O Ministério da Saúde informou que as viagens duram mais de 30 dias, e se a pessoa estivesse com o vírus do ebola, nem conseguiria chegar aqui, já que as manifestações dos sintomas aparecem depois dos 21 dias.
A informação do senegalês põe por terra o discurso do Governo Federal e da secretaria de Estado de Saúde, informando que está tudo controlado.
Rondônia assustada
Nas vilas rondonienses de Extrema e Nova Califórnia, na divisa do Acre com Rondônia, os moradores estão assustados e pedindo às autoridades do Acre que tomem providências.
As duas localidades sofrem com a falta de informações. Apesar de somarem mais de 12 mil moradores, ainda não chegou na região o serviço da telefonia celular. O comerciante Porfírio Bento informou que é preciso passar mais informações sobre a ebola e o fluxo de migração.
“Desse jeito vamos viver com medo. É preciso barrar os doentes na fronteira, mas, para isso, o governo do Acre precisa ficar na fronteira”, revelou. O governo de Rondônia informou que colocaria uma barreira na divisa para impedir que imigrantes africanos pudessem entrar no Estado com sintomas da doença.

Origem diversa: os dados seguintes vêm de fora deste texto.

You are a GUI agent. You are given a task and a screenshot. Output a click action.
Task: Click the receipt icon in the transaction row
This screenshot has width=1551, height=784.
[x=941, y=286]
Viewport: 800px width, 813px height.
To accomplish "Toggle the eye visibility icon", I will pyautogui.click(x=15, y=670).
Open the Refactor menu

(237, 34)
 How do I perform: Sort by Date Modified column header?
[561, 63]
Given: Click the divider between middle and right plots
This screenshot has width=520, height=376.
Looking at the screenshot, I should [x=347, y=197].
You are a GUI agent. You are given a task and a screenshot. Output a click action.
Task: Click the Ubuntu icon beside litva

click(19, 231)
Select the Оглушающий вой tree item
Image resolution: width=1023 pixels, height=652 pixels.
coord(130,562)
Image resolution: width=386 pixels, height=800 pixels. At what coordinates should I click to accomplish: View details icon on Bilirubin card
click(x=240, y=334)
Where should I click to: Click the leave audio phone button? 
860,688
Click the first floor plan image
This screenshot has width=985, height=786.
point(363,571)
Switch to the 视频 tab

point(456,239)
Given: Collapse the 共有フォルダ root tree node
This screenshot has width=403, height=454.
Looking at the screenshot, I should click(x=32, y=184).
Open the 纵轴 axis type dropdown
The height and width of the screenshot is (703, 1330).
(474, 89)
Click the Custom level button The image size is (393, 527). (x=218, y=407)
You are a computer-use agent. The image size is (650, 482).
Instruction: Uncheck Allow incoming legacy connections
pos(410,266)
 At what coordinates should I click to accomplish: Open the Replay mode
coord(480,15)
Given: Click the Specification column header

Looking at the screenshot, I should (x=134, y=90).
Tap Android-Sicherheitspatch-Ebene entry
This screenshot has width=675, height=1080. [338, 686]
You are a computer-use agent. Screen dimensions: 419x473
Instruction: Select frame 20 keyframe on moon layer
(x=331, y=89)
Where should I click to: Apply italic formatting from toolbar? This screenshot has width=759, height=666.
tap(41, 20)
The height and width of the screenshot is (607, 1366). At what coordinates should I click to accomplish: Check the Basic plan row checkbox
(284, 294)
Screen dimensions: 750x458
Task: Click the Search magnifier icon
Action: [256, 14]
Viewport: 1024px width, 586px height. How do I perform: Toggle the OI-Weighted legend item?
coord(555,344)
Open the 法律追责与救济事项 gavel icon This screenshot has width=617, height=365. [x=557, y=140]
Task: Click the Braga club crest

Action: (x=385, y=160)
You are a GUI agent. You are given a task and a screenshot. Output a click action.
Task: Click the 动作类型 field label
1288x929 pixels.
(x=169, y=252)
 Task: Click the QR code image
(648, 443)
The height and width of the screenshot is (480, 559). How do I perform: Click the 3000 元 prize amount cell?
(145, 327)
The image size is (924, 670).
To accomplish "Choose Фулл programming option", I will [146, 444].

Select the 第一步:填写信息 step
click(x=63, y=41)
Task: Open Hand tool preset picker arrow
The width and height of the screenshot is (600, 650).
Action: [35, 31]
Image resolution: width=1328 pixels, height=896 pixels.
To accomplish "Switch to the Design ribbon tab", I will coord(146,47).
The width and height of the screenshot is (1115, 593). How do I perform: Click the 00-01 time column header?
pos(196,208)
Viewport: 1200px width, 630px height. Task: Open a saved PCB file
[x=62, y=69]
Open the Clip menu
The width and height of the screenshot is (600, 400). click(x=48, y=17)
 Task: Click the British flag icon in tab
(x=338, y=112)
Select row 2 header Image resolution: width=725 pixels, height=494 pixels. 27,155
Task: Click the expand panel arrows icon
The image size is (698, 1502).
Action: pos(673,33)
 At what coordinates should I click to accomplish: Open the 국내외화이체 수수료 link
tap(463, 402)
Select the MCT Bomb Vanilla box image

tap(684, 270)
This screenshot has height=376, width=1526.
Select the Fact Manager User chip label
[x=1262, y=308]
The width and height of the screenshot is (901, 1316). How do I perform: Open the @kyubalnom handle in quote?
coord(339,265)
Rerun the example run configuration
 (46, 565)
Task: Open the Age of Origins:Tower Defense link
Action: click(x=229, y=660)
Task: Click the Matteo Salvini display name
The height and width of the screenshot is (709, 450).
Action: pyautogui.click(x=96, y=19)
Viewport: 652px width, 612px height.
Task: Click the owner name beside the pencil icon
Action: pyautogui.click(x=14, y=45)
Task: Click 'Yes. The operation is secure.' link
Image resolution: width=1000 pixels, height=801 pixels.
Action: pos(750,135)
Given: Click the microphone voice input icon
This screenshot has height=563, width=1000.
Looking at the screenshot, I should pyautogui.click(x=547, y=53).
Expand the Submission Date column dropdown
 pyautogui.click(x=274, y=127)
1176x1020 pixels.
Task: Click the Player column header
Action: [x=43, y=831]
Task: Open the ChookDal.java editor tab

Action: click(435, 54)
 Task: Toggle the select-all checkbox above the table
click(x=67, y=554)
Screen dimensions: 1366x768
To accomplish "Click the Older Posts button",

Na prática, não fez nada. Nem a direção do hospital da vila recebeu instruções de como lidar com o ebola que já matou mais de 4.000 pessoas.
Em média, diariamente, 50 pessoas vindas do Haiti, república Dominicana e outros países africanos, principalmente do Senegal, passam pela fronteira. No abrigo, em Rio Branco, nesta segunda-feira, estão mais de 600 refugiados. São quase 200 africanos, que apesar de não haver nem um acordo com o Brasil, estão entrando de forma ilegal e aceitos como refugiados. O Senegal é um dos países apontados como de risco do ebola.
O Ministério da Saúde e a secretaria de Estado de Saúde do Acre alegam que está tudo controlado, mesmo sabendo que não existe vigilância na fronteira. Os técnicos começam a receber equipamentos e treinamento, caso venha a surgir algum suspeito da doença, mas o intrigante é que na área de fronteira, em Assis Brasil, em especial, será o último local a receber o treinamento, justamente a área de entrada das pessoas vindas de área de risco.
O problema é que os técnicos só vão descobrir algum caso quando ele estiver em Rio Branco, depois de percorrer mais de 300 quilômetros da fronteira, ou então, quando chegar em outras regiões do país.